Proper electronic structure of near-infrared absorbing functional dyes discovered

Near-infrared light, whose wavelength is longer than visible light, is invisible and can pass through many substances. Organic materials that efficiently absorb near-infrared light are essential for technological innovations that utilize near-infrared light, such as the dyes in the infrared blocking filters of smartphone cameras and security inks. These and many more technical applications make developing new dyes that can absorb longer wavelengths of near-infrared light desirable.

Previously, near-infrared absorbing organic materials were treated as closed-shell molecules without unpaired electrons. However, a joint research group led by Associate Professor Takeshi Maeda, Assistant Professor Daisuke Sakamaki, and Professor Hideki Fujiwara from Osaka Metropolitan University discovered that near-infrared absorbing oxocarbon-based dyes have an intermediate state between closed-shell and open-shell electronic configurations. They also found that as the wavelengths of near-infrared light absorbed increase, so does the contribution of open-shell forms in the dye.

Their research results were published in Chemical Science on January 16, 2023.
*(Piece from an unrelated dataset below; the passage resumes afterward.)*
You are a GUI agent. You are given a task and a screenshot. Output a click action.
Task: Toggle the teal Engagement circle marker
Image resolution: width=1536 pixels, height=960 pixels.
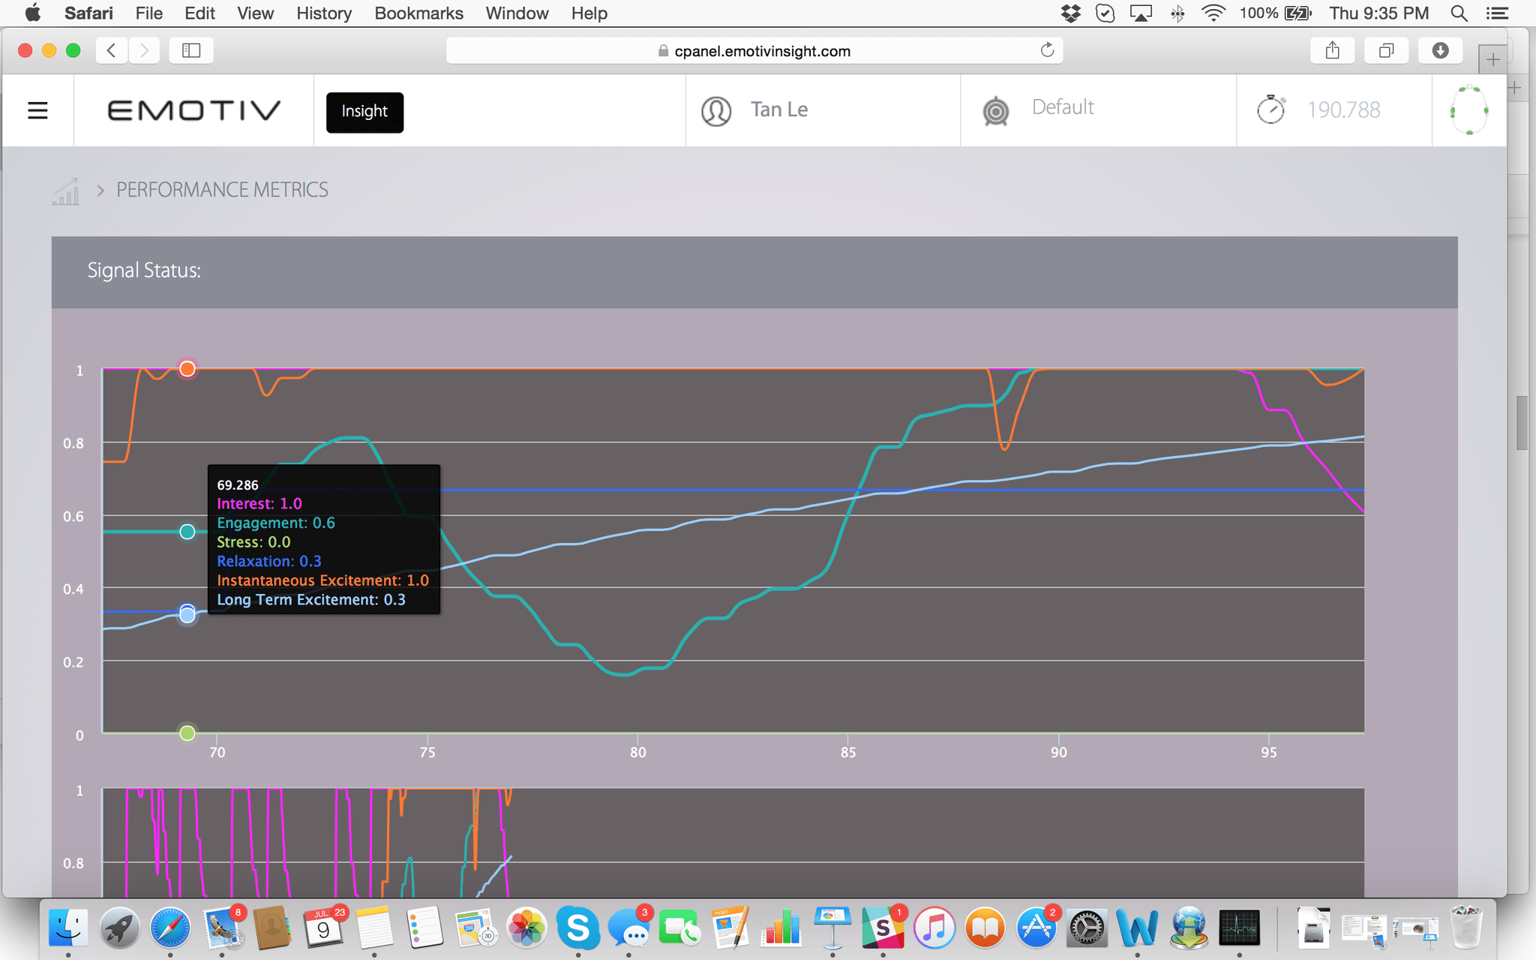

"We have clarified the proper electronic structure of near-infrared absorbing oxocarbon-based dyes that are regarded as pure closed-shell molecules. We hope that this will lead to advances in the molecular design, properties, functions, and applications of near-infrared absorbing dyes and to the development of new near-infrared absorbing organic materials that be used in society," Professor Takeshi Maeda said.